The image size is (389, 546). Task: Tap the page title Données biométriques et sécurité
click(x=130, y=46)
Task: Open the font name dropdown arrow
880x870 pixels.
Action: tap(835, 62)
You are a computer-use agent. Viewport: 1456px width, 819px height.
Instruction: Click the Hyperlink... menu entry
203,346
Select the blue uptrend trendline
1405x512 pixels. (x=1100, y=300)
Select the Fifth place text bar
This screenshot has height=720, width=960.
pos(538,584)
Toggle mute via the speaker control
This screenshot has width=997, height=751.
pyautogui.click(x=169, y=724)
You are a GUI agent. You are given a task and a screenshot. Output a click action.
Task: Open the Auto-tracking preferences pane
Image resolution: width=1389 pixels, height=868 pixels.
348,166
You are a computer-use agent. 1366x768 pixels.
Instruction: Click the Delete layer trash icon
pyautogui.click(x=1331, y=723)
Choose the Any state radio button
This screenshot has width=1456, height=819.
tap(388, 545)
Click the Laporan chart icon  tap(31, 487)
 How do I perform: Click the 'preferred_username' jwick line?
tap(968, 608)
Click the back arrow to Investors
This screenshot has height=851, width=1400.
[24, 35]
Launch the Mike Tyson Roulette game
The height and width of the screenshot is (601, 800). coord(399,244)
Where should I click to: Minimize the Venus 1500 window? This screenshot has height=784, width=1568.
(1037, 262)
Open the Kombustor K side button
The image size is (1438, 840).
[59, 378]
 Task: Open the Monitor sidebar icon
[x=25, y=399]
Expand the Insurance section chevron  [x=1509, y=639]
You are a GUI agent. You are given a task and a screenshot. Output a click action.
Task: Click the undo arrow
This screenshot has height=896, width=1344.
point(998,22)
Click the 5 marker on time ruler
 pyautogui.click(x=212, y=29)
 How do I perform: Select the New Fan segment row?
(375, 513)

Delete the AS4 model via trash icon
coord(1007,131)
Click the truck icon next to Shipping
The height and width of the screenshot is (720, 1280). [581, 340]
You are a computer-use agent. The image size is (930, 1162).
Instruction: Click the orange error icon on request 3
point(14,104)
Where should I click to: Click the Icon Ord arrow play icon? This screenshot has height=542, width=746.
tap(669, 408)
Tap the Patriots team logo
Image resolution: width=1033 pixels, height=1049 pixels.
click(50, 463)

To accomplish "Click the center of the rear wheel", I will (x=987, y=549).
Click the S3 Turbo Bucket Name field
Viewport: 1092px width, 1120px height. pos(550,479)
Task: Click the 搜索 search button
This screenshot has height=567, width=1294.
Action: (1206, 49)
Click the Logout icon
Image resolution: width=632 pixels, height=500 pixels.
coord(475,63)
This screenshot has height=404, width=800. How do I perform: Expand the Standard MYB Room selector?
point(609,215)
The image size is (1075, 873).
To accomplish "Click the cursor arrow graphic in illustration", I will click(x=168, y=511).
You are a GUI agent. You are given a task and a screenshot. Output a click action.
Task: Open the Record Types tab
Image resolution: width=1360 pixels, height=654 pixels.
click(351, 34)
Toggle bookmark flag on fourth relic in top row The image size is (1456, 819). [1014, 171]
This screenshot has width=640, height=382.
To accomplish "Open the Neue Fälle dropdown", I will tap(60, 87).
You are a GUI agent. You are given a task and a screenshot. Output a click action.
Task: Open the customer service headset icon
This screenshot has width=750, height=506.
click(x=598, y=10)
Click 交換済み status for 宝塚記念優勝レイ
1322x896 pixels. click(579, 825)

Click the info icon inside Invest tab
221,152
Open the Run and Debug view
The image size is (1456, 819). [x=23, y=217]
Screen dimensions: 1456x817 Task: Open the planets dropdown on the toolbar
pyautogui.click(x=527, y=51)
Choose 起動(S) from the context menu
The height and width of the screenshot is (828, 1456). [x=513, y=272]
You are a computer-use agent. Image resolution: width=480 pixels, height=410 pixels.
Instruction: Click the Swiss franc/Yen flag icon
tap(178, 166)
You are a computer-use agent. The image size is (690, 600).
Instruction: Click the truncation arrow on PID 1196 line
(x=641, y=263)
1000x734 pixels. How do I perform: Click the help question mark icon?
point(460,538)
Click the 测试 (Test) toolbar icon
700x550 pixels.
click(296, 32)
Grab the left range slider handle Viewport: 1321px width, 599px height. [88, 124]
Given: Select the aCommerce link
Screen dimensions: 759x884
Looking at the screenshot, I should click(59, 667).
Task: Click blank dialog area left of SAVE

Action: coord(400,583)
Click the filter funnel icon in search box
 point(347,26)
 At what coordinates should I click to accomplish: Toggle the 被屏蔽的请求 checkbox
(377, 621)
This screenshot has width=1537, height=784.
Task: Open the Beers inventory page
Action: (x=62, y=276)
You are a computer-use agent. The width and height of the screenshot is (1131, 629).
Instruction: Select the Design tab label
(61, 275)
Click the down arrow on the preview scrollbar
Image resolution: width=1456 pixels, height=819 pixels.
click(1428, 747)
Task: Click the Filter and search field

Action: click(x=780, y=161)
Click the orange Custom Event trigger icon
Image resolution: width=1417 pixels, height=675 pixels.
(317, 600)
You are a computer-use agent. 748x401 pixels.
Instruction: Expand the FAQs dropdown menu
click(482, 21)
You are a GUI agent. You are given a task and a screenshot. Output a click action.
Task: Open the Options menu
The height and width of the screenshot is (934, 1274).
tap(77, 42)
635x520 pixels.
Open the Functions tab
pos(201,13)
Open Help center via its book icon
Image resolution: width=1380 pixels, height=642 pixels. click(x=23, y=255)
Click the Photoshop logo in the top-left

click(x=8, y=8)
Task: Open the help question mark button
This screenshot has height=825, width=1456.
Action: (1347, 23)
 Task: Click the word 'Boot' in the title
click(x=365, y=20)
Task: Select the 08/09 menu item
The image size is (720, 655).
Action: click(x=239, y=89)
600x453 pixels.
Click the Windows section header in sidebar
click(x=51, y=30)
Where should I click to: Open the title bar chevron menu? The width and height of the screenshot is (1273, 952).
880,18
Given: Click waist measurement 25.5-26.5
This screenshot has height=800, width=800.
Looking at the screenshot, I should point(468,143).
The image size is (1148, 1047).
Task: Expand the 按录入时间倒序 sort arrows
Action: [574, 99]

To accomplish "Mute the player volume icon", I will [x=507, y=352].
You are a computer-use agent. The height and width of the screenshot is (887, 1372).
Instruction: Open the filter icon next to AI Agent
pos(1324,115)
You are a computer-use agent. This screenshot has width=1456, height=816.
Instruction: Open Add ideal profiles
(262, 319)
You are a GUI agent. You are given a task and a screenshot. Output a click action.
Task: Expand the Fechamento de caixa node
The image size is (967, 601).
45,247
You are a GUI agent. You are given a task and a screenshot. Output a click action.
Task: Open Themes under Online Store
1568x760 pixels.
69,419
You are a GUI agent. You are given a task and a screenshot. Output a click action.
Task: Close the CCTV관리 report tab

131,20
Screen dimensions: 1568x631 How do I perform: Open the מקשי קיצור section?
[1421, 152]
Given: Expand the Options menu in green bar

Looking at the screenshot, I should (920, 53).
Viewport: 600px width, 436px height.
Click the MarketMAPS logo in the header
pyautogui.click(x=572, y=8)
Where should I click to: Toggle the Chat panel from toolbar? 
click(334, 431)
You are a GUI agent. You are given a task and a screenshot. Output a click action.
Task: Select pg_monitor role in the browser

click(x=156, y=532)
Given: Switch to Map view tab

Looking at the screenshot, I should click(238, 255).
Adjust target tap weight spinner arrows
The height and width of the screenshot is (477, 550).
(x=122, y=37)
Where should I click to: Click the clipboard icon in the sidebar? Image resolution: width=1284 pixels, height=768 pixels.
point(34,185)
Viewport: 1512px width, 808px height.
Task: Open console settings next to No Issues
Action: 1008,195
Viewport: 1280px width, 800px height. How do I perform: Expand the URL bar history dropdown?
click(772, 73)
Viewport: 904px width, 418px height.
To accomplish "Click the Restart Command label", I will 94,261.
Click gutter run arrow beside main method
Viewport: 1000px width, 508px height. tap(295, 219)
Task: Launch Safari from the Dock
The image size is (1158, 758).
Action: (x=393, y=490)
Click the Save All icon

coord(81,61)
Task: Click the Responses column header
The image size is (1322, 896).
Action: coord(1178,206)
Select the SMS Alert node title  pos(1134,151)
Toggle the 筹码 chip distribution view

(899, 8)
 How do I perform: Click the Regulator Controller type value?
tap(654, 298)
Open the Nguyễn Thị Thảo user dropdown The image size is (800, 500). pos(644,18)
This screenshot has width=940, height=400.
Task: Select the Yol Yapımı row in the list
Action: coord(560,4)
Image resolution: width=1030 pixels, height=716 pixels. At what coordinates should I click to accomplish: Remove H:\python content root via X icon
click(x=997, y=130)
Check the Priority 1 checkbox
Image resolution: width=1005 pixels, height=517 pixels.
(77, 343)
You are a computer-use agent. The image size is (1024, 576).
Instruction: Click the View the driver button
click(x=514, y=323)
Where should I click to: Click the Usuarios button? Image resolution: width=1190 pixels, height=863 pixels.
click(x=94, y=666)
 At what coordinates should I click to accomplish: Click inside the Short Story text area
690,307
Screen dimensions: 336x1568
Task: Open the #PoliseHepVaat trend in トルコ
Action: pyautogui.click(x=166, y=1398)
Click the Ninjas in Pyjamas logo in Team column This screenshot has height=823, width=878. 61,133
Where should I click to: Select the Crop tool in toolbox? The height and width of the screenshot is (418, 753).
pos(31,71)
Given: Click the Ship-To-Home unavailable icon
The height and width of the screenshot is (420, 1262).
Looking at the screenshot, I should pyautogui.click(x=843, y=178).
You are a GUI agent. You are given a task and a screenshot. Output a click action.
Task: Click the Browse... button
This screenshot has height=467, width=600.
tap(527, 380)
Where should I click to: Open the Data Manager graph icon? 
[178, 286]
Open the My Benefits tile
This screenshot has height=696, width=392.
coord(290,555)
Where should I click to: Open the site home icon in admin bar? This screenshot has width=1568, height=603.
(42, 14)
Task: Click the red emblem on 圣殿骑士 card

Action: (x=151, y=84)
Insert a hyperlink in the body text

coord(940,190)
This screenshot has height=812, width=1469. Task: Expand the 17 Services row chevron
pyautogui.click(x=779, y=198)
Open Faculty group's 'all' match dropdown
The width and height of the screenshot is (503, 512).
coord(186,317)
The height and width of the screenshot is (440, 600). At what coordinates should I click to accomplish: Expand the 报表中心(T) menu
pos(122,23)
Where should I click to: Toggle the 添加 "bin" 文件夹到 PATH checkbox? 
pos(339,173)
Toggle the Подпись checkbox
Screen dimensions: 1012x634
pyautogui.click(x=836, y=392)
______
OBJECTIVE -> Give the part of the records that opens with the line containing "Viewport: 600px width, 436px height." and closes with the line containing "click(x=997, y=130)" as a Markdown table with the columns Row and Line. Put a row number in Row and the line in Line, and leave out blank lines.

OUTPUT BELOW ->
| Row | Line |
|---|---|
| 1 | Viewport: 600px width, 436px height. |
| 2 | Click the MarketMAPS logo in the header |
| 3 | pyautogui.click(x=572, y=8) |
| 4 | Where should I click to: Toggle the Chat panel from toolbar?  |
| 5 | click(334, 431) |
| 6 | You are a GUI agent. You are given a task and a screenshot. Output a click action. |
| 7 | Task: Select pg_monitor role in the browser |
| 8 | click(x=156, y=532) |
| 9 | Given: Switch to Map view tab |
| 10 | Looking at the screenshot, I should click(238, 255). |
| 11 | Adjust target tap weight spinner arrows |
| 12 | The height and width of the screenshot is (477, 550). |
| 13 | (x=122, y=37) |
| 14 | Where should I click to: Click the clipboard icon in the sidebar? Image resolution: width=1284 pixels, height=768 pixels. |
| 15 | point(34,185) |
| 16 | Viewport: 1512px width, 808px height. |
| 17 | Task: Open console settings next to No Issues |
| 18 | Action: 1008,195 |
| 19 | Viewport: 1280px width, 800px height. How do I perform: Expand the URL bar history dropdown? |
| 20 | click(772, 73) |
| 21 | Viewport: 904px width, 418px height. |
| 22 | To accomplish "Click the Restart Command label", I will 94,261. |
| 23 | Click gutter run arrow beside main method |
| 24 | Viewport: 1000px width, 508px height. tap(295, 219) |
| 25 | Task: Launch Safari from the Dock |
| 26 | The image size is (1158, 758). |
| 27 | Action: (x=393, y=490) |
| 28 | Click the Save All icon |
| 29 | coord(81,61) |
| 30 | Task: Click the Responses column header |
| 31 | The image size is (1322, 896). |
| 32 | Action: coord(1178,206) |
| 33 | Select the SMS Alert node title  pos(1134,151) |
| 34 | Toggle the 筹码 chip distribution view |
| 35 | (899, 8) |
| 36 |  How do I perform: Click the Regulator Controller type value? |
| 37 | tap(654, 298) |
| 38 | Open the Nguyễn Thị Thảo user dropdown The image size is (800, 500). pos(644,18) |
| 39 | This screenshot has width=940, height=400. |
| 40 | Task: Select the Yol Yapımı row in the list |
| 41 | Action: coord(560,4) |
| 42 | Image resolution: width=1030 pixels, height=716 pixels. At what coordinates should I click to accomplish: Remove H:\python content root via X icon |
| 43 | click(x=997, y=130) |